** GIVEN DATA follows **

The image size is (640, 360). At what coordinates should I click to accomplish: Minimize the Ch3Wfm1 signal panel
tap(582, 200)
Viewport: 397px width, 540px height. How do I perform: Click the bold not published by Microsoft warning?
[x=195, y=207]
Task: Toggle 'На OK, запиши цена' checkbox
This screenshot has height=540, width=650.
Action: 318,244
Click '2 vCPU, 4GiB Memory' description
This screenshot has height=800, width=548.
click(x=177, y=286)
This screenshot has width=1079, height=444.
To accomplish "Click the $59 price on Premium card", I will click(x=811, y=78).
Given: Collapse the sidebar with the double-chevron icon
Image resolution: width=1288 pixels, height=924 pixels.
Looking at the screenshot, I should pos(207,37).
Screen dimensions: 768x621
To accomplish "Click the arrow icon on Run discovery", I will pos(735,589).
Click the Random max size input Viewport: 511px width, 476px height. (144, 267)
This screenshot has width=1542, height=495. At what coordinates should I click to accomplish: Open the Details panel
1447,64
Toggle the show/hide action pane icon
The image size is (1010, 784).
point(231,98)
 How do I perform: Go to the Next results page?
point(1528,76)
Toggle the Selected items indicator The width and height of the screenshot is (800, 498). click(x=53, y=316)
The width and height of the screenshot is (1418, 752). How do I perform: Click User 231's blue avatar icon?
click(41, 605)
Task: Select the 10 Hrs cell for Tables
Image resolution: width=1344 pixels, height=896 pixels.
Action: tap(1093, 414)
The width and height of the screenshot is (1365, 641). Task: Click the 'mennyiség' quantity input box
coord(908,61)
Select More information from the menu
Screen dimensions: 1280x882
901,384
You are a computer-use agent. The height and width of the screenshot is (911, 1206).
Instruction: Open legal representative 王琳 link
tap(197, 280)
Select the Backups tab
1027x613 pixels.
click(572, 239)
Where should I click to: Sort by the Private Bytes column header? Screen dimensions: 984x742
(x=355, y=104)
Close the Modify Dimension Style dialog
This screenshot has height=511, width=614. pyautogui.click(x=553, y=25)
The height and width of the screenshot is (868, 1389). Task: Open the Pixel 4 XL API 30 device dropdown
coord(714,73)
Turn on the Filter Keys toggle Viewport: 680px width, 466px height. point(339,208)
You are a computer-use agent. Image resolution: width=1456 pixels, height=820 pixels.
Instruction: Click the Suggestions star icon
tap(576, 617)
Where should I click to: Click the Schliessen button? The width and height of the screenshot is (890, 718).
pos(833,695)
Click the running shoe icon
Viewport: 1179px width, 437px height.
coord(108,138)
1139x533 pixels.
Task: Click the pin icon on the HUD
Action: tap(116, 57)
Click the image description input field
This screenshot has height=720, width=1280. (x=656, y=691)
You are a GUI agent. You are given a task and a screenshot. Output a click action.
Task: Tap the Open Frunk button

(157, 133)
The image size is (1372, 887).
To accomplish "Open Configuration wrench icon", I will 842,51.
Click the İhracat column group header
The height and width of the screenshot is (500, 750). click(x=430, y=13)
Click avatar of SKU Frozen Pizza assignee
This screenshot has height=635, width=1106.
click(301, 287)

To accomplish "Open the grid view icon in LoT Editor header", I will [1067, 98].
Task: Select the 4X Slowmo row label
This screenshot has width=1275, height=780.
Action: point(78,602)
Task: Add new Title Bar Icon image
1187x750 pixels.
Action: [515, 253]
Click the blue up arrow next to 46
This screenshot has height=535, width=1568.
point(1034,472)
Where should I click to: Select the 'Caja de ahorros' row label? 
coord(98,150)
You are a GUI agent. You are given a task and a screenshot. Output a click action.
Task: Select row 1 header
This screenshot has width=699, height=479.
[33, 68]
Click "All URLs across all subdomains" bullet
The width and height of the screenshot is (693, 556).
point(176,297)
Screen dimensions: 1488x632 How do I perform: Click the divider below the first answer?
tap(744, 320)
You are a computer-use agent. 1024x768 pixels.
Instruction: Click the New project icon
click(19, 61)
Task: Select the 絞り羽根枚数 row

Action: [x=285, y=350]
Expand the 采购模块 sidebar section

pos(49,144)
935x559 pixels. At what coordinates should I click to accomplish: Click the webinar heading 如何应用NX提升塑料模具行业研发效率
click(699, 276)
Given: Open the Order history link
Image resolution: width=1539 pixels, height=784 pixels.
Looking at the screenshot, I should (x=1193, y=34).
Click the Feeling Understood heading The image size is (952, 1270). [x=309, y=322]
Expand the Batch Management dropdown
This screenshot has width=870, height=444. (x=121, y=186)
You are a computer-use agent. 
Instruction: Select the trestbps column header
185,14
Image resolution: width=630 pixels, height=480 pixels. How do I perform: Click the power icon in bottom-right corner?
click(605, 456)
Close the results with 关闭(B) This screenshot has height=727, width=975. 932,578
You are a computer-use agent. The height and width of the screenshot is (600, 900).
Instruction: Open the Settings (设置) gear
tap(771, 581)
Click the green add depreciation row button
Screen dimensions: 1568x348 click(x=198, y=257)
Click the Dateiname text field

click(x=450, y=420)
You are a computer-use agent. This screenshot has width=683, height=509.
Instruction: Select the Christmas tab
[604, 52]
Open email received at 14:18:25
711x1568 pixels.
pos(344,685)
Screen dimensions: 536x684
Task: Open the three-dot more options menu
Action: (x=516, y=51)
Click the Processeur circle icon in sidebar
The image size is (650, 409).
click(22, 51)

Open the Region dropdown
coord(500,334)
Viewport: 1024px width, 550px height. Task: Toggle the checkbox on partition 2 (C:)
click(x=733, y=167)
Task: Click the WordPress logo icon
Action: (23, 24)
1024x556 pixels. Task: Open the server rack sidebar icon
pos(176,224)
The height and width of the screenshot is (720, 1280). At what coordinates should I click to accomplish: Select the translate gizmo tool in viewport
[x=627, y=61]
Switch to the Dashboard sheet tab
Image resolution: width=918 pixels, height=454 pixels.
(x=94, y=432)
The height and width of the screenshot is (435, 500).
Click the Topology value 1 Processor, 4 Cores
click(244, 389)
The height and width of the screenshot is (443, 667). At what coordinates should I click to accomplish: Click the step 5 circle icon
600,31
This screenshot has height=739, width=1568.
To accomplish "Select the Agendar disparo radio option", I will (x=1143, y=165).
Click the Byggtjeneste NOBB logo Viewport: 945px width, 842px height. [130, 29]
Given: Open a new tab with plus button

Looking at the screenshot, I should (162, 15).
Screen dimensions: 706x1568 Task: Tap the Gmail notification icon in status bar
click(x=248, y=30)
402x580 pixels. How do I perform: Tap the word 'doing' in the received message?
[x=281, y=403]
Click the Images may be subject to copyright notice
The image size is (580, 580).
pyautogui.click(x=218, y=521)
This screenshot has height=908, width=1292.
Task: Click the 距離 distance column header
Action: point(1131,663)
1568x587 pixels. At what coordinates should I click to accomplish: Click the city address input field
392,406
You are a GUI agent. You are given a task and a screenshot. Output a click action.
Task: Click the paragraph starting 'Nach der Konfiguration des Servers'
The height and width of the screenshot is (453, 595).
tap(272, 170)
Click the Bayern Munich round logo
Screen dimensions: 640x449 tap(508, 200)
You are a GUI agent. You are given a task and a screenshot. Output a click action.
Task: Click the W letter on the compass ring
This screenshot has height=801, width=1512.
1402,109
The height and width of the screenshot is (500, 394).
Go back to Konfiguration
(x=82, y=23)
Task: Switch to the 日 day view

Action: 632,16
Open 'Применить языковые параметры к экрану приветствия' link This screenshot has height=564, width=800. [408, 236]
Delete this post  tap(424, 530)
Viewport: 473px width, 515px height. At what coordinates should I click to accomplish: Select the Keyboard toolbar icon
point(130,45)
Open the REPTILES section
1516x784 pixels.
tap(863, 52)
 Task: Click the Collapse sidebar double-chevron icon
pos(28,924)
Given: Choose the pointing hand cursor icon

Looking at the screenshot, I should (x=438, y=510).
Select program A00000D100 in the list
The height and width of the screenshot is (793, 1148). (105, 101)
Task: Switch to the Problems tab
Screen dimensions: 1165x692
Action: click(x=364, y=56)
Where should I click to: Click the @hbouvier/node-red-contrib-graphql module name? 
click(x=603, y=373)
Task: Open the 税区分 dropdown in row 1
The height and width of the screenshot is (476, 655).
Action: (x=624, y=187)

** End of GIVEN DATA **

Scan the records for lines that hold "computer", and reproduce each one you find.

You are a computer-use agent. The height and width of the screenshot is (911, 1206).
You are a computer-use agent. Image resolution: width=1456 pixels, height=820 pixels.
You are a computer-use agent. 1024x768 pixels.
You are a computer-use agent. 
You are a computer-use agent. The height and width of the screenshot is (600, 900).
You are a computer-use agent. This screenshot has width=683, height=509.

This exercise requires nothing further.